[Data items]

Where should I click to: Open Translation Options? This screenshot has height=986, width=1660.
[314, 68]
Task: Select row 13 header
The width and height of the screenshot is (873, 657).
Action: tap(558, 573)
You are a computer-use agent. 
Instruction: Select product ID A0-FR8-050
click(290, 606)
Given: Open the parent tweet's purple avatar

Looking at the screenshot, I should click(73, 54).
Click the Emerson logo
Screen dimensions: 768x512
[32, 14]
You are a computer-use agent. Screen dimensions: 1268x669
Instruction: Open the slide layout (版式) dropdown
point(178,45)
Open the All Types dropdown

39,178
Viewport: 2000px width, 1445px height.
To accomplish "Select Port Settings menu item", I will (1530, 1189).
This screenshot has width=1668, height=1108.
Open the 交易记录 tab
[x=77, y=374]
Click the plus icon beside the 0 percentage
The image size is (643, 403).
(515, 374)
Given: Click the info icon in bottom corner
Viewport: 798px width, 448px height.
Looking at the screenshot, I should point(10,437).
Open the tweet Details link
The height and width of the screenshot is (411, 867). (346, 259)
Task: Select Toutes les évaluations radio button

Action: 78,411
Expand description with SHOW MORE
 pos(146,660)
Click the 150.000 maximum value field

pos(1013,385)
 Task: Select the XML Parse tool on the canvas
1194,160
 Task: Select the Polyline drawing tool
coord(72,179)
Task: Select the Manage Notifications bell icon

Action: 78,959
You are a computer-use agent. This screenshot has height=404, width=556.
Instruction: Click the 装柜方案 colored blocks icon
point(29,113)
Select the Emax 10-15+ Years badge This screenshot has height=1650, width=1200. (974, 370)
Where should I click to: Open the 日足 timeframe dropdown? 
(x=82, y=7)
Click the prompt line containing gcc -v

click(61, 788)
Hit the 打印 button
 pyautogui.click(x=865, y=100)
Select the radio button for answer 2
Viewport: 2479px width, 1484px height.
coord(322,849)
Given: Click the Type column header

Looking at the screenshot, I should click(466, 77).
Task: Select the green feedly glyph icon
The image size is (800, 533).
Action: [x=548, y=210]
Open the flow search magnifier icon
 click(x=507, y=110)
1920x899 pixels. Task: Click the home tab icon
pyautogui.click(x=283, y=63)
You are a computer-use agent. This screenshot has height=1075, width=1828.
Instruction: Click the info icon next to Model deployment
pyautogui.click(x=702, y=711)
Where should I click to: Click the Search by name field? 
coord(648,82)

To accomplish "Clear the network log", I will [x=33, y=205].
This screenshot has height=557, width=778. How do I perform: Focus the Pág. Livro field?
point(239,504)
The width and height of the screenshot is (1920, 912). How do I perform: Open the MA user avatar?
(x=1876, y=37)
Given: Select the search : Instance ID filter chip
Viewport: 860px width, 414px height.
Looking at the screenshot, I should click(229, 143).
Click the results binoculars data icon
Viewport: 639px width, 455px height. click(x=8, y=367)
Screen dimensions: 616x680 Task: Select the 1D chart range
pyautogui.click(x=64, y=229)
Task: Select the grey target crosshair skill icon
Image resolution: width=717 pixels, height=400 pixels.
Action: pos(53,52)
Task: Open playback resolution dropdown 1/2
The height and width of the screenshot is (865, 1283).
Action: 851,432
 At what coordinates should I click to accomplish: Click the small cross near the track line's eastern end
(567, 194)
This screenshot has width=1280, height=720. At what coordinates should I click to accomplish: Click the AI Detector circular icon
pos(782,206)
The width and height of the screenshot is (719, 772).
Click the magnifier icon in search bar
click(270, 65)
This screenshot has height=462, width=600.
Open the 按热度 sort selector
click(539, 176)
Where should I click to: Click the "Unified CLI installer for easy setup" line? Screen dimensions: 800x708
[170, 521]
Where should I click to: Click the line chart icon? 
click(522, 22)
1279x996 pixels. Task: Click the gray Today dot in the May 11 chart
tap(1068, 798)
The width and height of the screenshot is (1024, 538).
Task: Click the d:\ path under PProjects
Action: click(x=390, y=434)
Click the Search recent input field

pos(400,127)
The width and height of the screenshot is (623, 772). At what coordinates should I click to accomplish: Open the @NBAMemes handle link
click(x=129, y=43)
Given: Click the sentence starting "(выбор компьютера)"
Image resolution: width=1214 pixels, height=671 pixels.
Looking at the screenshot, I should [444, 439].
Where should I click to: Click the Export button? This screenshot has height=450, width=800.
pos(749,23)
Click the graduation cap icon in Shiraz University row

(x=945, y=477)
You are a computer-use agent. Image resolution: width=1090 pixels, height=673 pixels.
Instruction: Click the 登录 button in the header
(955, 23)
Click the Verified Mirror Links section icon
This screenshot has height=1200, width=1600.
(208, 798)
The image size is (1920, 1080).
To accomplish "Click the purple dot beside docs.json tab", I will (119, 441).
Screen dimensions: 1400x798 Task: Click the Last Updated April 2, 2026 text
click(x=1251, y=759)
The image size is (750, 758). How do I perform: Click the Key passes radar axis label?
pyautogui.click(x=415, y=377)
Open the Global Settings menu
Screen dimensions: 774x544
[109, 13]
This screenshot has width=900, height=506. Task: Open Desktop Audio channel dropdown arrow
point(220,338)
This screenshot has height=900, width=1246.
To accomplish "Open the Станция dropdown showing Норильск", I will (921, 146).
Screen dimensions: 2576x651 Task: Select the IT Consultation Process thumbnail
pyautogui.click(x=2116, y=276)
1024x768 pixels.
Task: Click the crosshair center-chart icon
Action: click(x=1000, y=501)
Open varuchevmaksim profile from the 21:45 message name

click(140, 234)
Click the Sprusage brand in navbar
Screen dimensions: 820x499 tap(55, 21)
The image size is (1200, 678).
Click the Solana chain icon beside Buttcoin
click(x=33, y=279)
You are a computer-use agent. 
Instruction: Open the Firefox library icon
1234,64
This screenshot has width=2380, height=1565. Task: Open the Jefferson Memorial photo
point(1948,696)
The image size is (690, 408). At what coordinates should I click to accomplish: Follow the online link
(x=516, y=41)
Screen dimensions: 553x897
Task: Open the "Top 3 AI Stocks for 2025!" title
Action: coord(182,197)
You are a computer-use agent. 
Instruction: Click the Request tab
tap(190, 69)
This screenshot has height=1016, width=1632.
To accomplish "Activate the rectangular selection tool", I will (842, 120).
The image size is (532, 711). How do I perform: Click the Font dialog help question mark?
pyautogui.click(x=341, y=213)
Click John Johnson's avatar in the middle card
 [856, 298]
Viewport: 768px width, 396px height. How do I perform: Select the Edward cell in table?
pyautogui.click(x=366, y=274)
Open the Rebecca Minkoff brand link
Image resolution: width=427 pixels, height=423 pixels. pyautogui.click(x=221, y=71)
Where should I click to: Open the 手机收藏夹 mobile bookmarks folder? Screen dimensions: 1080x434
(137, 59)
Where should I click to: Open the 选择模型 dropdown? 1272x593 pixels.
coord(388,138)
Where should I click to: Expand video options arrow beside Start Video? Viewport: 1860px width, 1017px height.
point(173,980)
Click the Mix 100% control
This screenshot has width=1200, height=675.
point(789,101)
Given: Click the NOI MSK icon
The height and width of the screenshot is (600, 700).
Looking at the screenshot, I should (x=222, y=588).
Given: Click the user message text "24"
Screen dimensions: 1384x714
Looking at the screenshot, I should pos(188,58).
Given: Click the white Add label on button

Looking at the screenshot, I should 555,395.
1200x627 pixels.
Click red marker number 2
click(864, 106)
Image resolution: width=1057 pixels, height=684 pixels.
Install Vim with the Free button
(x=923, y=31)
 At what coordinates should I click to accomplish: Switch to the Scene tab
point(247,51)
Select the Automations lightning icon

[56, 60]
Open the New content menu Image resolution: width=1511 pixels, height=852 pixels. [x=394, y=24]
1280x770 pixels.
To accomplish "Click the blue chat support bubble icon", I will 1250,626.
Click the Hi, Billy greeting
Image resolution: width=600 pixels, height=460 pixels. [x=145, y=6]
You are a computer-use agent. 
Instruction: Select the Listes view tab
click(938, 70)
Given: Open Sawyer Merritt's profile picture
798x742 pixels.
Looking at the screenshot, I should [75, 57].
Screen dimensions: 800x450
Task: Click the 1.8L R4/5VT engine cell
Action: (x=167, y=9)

• **EXERCISE PROMPT**: What lines in the records above include the string "menu"? Copy each one.

• **SOLVED EXERCISE**:
To accomplish "Select Port Settings menu item", I will (1530, 1189).
Open the Global Settings menu
Open the New content menu Image resolution: width=1511 pixels, height=852 pixels. [x=394, y=24]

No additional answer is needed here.